CCL/CPL

CHAPTER 1

Overview

1.1 Introduction

Precognition is an end-user software system that processes single crystal diffraction images and yields experimentally-observed structure factor amplitudes. It is also an API of a small set of modules that can be incorporated into other software systems. Precognition is suitable for processing diffraction images from small molecule, protein and virus crystals. Each type of image processing requires very different implementation.

Diffraction image processing is the first step in a rather complex computational process leading to a crystal structure. It deals with the greatest portion of data in the computational pipeline. Automation level of an image processing software is important to the throughput of the entire process. Precognition utilizes some pattern recognition techniques to reduce user intervention as much as possible, and therefore enhance the automation level.

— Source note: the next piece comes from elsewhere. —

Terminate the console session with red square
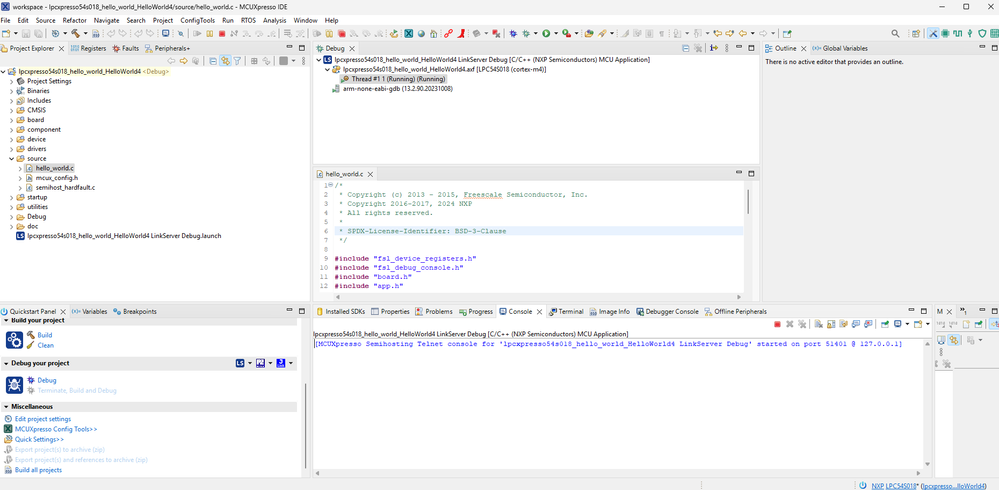The height and width of the screenshot is (490, 999). (x=777, y=324)
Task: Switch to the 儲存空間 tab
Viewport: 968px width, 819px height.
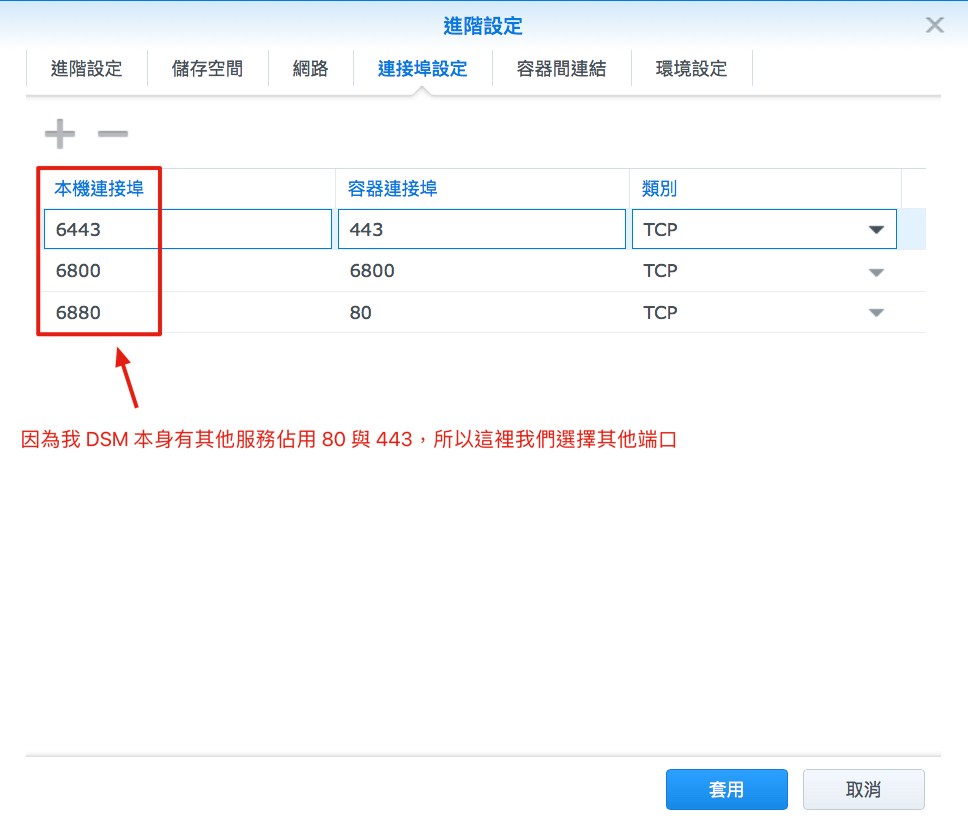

Success of crystal structure analysis and clarity of the resulting structure critically depend on the quality of the observed structure factor amplitudes. The result of diffraction image processing is a precognition of the outcome of the entire crystal structure analysis. Various new theories are applied and new techniques are implemented to improve the quality of diffraction image processing and data reduction.

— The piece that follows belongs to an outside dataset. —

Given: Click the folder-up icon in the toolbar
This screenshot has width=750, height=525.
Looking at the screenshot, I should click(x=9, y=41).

Precognition heavily relies on CCLÔ/CPLÔ (Crystallographic Concept LibraryÔ and Crystallographic Protocol LibraryÔ) of Renz Research, Inc., and utilizes a wide range of public-domain software components. See 1.4 for details. Precognition is mainly written in object-oriented C++ and Python languages with small portion of the code in C and FORTRAN. All these languages are highly integrated.

Precognition can be interactively command-driven, or run through preprogrammed command scripts or a graphical user interface. It can also be used as a small set of application program interface in forms of Python modules and classes that can be incorporated into other software systems. These styles of user interface may also be mixed in one program, and the choice of style depends on the functionality of a specific program.

The current release focuses on Laue diffraction of single crystals by polychromatic X-rays. Other areas of application are under development.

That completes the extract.